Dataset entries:
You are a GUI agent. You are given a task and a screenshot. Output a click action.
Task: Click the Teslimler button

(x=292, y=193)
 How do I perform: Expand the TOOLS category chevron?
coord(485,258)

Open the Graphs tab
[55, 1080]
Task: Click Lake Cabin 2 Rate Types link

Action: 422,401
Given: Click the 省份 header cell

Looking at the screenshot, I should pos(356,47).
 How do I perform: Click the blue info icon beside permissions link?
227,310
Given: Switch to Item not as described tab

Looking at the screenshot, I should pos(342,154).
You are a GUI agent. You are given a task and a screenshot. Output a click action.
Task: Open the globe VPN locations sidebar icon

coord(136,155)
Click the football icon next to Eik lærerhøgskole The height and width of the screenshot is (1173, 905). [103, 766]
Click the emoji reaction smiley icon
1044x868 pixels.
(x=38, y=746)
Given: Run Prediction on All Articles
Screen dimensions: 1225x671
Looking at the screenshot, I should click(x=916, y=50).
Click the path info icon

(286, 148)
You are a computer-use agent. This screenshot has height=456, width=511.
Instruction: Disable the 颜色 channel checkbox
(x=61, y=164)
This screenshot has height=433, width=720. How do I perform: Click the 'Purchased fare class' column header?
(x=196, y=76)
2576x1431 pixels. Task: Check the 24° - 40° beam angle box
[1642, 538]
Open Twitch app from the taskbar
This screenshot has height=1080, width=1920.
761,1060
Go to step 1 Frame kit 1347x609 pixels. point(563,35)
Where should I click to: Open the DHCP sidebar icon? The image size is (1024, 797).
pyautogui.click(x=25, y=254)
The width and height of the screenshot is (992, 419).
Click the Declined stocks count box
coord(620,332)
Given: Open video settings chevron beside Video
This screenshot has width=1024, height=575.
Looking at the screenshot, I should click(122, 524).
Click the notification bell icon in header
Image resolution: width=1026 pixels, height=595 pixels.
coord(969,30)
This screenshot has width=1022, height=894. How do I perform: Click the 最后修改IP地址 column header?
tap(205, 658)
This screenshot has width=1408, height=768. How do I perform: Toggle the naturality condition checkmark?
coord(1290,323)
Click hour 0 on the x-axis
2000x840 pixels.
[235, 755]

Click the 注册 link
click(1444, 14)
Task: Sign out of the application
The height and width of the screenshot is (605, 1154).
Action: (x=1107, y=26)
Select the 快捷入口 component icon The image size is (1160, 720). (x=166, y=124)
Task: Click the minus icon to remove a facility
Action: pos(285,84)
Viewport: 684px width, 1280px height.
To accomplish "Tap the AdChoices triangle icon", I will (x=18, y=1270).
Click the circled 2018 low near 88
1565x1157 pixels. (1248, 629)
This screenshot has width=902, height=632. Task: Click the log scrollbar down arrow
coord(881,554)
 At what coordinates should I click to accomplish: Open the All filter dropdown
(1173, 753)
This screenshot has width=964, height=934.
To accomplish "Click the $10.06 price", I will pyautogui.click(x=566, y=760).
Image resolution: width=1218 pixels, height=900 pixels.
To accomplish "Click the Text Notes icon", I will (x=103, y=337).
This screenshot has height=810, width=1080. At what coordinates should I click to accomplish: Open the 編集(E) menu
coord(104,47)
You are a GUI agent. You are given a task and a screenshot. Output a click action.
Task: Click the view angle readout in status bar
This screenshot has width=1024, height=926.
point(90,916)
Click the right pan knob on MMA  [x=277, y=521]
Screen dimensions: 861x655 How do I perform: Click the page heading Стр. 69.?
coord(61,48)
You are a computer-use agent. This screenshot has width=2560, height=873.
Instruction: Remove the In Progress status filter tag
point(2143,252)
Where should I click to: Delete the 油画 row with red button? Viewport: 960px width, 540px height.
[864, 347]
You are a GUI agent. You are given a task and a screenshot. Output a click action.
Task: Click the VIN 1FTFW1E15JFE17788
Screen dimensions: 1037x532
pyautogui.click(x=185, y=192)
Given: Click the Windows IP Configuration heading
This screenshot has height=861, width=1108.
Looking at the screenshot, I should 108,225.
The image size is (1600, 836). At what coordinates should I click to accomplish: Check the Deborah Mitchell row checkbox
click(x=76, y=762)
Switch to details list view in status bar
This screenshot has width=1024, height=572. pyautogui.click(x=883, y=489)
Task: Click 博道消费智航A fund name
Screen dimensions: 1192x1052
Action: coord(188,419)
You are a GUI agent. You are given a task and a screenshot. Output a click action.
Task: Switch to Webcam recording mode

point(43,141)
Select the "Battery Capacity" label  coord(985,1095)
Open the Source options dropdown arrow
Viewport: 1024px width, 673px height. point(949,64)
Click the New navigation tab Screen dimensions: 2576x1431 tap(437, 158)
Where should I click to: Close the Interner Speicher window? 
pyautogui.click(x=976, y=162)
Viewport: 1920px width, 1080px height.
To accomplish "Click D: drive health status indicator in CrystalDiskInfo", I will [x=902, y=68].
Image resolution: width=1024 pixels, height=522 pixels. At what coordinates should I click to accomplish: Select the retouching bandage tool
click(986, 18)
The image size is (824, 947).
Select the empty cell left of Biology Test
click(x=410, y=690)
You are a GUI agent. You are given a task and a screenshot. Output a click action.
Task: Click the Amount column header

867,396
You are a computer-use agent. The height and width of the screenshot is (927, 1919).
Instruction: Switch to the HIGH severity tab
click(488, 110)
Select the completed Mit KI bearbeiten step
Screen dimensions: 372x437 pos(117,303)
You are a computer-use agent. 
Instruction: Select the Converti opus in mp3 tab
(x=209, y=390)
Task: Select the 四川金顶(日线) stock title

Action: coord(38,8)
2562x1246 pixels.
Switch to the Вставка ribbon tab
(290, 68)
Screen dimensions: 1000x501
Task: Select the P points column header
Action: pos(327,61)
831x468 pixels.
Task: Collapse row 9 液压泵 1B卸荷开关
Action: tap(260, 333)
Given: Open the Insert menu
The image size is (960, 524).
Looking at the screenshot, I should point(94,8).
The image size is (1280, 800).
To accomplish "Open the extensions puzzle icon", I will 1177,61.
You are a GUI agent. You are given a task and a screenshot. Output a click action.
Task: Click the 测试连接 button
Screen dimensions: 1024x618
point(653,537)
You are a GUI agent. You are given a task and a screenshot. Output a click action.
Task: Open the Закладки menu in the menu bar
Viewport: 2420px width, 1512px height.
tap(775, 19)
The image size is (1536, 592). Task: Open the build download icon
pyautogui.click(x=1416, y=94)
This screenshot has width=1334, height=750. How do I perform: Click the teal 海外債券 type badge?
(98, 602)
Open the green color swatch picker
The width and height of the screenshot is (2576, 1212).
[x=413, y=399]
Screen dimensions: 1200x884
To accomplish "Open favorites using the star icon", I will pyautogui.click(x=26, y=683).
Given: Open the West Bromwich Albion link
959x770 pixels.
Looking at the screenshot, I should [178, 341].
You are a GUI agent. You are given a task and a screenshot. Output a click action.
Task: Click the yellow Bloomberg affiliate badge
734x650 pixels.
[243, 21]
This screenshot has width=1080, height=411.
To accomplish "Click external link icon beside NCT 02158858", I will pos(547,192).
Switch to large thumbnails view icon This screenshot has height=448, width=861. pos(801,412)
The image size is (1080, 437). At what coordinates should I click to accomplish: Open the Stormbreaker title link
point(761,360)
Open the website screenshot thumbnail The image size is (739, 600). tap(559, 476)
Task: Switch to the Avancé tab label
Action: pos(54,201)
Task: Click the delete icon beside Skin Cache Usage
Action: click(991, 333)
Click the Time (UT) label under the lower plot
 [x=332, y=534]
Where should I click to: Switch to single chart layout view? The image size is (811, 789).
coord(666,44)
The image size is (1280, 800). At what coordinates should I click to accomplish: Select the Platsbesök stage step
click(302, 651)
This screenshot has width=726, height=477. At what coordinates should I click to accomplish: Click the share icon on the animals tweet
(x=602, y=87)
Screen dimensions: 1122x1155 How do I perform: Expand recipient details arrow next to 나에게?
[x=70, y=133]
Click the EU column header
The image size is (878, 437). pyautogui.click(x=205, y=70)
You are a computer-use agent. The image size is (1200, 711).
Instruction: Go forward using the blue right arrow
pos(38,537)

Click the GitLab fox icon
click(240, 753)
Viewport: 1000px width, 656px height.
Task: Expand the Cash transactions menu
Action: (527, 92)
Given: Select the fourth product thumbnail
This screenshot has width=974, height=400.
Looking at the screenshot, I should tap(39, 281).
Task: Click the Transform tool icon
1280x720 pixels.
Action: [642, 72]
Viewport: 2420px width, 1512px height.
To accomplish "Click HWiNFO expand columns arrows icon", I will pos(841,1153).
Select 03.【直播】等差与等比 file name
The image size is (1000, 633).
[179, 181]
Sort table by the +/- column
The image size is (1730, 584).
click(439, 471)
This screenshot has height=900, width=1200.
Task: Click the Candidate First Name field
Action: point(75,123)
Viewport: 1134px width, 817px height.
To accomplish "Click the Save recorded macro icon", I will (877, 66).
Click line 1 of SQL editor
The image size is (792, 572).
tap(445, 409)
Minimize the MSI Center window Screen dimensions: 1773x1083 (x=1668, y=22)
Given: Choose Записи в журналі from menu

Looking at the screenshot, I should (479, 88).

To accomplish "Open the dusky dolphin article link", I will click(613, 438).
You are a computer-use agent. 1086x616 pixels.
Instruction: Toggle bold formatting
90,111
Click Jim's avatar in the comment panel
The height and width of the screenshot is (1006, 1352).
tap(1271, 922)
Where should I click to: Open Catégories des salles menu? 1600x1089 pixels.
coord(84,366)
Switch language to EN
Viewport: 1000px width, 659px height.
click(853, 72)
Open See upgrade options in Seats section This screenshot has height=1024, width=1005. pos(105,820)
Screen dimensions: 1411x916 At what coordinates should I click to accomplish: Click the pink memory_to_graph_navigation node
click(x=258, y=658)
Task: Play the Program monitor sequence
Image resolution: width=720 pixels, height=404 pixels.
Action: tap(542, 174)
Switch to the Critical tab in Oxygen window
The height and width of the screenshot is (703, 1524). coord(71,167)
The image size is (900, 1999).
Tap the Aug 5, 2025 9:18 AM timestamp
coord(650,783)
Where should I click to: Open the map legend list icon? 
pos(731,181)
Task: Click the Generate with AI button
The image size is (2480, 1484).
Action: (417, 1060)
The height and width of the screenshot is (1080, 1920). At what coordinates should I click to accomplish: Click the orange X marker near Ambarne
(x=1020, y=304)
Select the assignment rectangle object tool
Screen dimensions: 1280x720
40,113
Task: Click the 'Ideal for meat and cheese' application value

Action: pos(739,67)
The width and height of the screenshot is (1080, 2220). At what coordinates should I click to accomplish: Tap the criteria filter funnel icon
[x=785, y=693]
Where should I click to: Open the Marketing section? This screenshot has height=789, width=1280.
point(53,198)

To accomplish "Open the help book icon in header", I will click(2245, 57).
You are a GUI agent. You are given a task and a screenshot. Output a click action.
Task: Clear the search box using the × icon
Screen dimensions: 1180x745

- [Exercise details]
Reproduce verbatim the lines between the line holding "Click the GitLab fox icon" and the line holding "Action: point(75,123)", inclusive.

- [Solution for this exercise]
Click the GitLab fox icon
click(240, 753)
Viewport: 1000px width, 656px height.
Task: Expand the Cash transactions menu
Action: (527, 92)
Given: Select the fourth product thumbnail
This screenshot has width=974, height=400.
Looking at the screenshot, I should tap(39, 281).
Task: Click the Transform tool icon
1280x720 pixels.
Action: [642, 72]
Viewport: 2420px width, 1512px height.
To accomplish "Click HWiNFO expand columns arrows icon", I will pos(841,1153).
Select 03.【直播】等差与等比 file name
The image size is (1000, 633).
[179, 181]
Sort table by the +/- column
The image size is (1730, 584).
click(439, 471)
This screenshot has height=900, width=1200.
Task: Click the Candidate First Name field
Action: point(75,123)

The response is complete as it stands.